Luxembourg City is located in the southern region of the Luxembourg plateau. The city region is characterized by cliffs and valleys with rivers such as the Alzette and Petrusse Rivers. Despite being small in size, Luxembourg City is set on a rugged terrain. The city developed in the 12th century due to its strategic location suitable for military defense. The rugged terrain was used as hideouts in case of an attack. Many forts were built at the time to enhance the security of the residents. Germany occupied Luxembourg during the World War II, and made Luxembourg City its capital, due to the strategic military location. Luxembourg City was liberated from Germany on September 10, 1944.

As of 2016, the population of Luxembourg City is approximately 111,200 people. Luxembourg City is the most populated quadrant in the country. The population has been gradually increasing since 2004 when the city had a population of around 80,000 people. The city's metropolitan population, together with the surrounding areas like Sandweiler, Walferdange, and Strassen, is approximately 180,000 people.

Luxembourg City has a rich culture, making it a top tourist destination. The city attracts both local and international tourists. In fact, it was the first city to be recognized as the European Capital of Culture twice, in 1995 and 2007. Luxembourg City has a large number of museums for tourists to visit.
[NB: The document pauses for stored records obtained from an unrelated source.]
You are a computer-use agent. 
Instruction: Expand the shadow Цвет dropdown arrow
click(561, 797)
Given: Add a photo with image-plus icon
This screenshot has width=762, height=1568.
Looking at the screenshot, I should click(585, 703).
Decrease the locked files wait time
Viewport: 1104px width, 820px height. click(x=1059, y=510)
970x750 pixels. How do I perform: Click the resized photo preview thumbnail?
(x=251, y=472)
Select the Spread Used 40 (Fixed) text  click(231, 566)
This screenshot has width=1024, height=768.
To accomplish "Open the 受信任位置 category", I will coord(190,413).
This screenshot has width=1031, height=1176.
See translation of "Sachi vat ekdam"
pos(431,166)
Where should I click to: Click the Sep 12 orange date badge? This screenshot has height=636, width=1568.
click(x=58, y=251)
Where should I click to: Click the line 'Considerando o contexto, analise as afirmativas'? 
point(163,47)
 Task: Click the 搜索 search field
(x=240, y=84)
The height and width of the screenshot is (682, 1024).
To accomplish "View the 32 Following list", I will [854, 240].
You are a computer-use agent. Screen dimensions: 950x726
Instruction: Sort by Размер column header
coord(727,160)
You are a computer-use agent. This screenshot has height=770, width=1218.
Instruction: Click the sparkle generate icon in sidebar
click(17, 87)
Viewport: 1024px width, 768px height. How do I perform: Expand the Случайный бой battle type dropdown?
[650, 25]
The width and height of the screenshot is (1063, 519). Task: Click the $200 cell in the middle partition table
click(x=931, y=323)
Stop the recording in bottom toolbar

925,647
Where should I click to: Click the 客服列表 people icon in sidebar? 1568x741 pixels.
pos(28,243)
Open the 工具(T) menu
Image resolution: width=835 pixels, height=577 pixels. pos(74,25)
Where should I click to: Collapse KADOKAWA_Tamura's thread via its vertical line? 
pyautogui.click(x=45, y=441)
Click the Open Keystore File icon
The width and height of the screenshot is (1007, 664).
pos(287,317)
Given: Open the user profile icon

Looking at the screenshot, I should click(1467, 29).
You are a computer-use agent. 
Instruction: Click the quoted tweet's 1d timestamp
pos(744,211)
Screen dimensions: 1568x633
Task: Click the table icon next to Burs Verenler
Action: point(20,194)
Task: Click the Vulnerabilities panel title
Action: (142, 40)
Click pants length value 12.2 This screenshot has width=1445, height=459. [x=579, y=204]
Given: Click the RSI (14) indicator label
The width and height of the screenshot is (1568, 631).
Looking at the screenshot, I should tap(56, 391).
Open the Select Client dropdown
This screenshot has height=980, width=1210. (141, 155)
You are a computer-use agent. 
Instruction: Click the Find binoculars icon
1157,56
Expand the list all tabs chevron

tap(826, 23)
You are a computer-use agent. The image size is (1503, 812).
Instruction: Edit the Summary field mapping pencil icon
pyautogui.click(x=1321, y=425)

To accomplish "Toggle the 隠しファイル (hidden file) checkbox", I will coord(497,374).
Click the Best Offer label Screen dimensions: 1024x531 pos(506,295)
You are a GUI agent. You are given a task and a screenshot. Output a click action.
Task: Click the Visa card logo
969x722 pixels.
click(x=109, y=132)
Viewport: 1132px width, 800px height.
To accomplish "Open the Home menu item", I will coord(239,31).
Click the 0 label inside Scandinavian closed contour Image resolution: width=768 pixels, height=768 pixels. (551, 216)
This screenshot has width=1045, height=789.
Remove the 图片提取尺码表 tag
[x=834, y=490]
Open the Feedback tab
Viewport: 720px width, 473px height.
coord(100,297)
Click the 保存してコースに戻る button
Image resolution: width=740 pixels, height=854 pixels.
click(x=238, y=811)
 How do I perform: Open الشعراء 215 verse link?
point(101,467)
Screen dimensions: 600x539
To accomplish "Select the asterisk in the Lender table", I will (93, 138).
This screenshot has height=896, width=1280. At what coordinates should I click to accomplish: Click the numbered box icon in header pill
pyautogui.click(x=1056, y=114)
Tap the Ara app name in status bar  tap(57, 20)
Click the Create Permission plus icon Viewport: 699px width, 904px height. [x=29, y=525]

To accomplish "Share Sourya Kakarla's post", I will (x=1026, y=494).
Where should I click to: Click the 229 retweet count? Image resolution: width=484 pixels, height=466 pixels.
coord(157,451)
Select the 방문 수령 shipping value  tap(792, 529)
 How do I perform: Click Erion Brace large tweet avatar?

The climate of Luxembourg is generally referred to as mild oceanic climate. The winters are extremely cold while the summers are usually temperate. The city receives moderate precipitation. The rainfall is mostly attributed to the oceanic effect neighboring the city. Dry seasons are rare as the city is mostly moist. There are no extreme weather and seasons in the city. Over half of the year experiences moderate to heavy clouds.